本件控訴の趣意は、弁護人中村友一、同表権七共同作成の控訴趣意書記載のとおりであるから、これを引用する。

控訴趣意第一点一、(一)について

論旨は、要するに、原判示第二の一の事実について、原判示の一億円の融資の約束は、原判示の四〇〇〇万円の定期預金の成立を条件としてなされたものでなく、被告人が右預金の媒介者である高塚俊彦に対し、預金の媒介を任意的紳士的に依頼し、これに対し高塚が好意的努力を約束したに過ぎないものであつて、被告人が一億円の融資を実行し、高塚が定期預金をあつ旋するについて、相互に相手方をして双務契約的に拘束する意味の契約をしたものではないのに、預金等に係る不当契約の取締に関する法律(以下「預金契約取締法」ともいう。
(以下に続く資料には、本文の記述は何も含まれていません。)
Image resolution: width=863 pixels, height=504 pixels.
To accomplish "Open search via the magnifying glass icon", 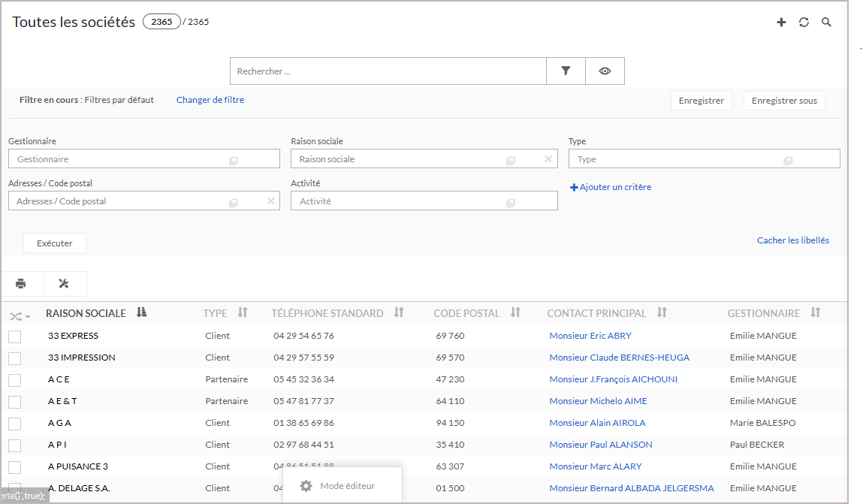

)五条一号、三条違反の罪の成立を認めた原判決は、同法条の解釈適用を誤つている、というのである。

そこで案ずるに、本件は、兵庫相互銀行西陣支店長として同支店における預金の受入、貸付等の業務全般を統括処理していた被告人が、同支店の業務に関し同支店長として、昭和四七年一二月下旬ころ、同支店において、高塚俊彦の媒介する原判示第一の一記載の四〇〇〇万円の定期預金に関し、同人が預金者に対し謝礼金を支払い特別の金銭上の利益を得させる目的を有することを推知しながら、同人を相手方として、右預金にかかる債権を担保とすることなく、同支店が高塚商事株式会社に対し総額一億円の融資をなすべき旨を約した、という事案であつて、本件につき預金契約取締法五条一号、三条違反の罪が成立するためには、右総額一億円の融資をなすべき旨の約束が右四〇〇〇万円の定期預金に関してなされたものでなければならないことは規定の明文に徴し明らかである。そして、預金契約取締法は、同法所定のいわゆる導入預金が、間接投資としての預金契約の本旨に反し、ひいて金融秩序を乱すものであることのほか、金融機関が同法所定の不当契約に応じて特定の信用供与を行うことは、金融機関の業務の公共性からみて著しく不当であり、かつ、金融機関の健全な経営を脅かし、ひいて一般預金者に不測の損害を与える虞れがあるところから、かかる不当契約を取締の対象としていることにかんがみると、融資をなすべき旨の約束が当該預金に関してなされたといいうるためには、預金と融資との間に、預金がなされることによつて融資が行われ、融資のために預金がなされるという相互依存の関係の存在することが必要であると解すべきであつて、融資に関連して任意的に預金ないし預金の媒介を依頼するようなことがこれにあたらないことは所論のとおりである。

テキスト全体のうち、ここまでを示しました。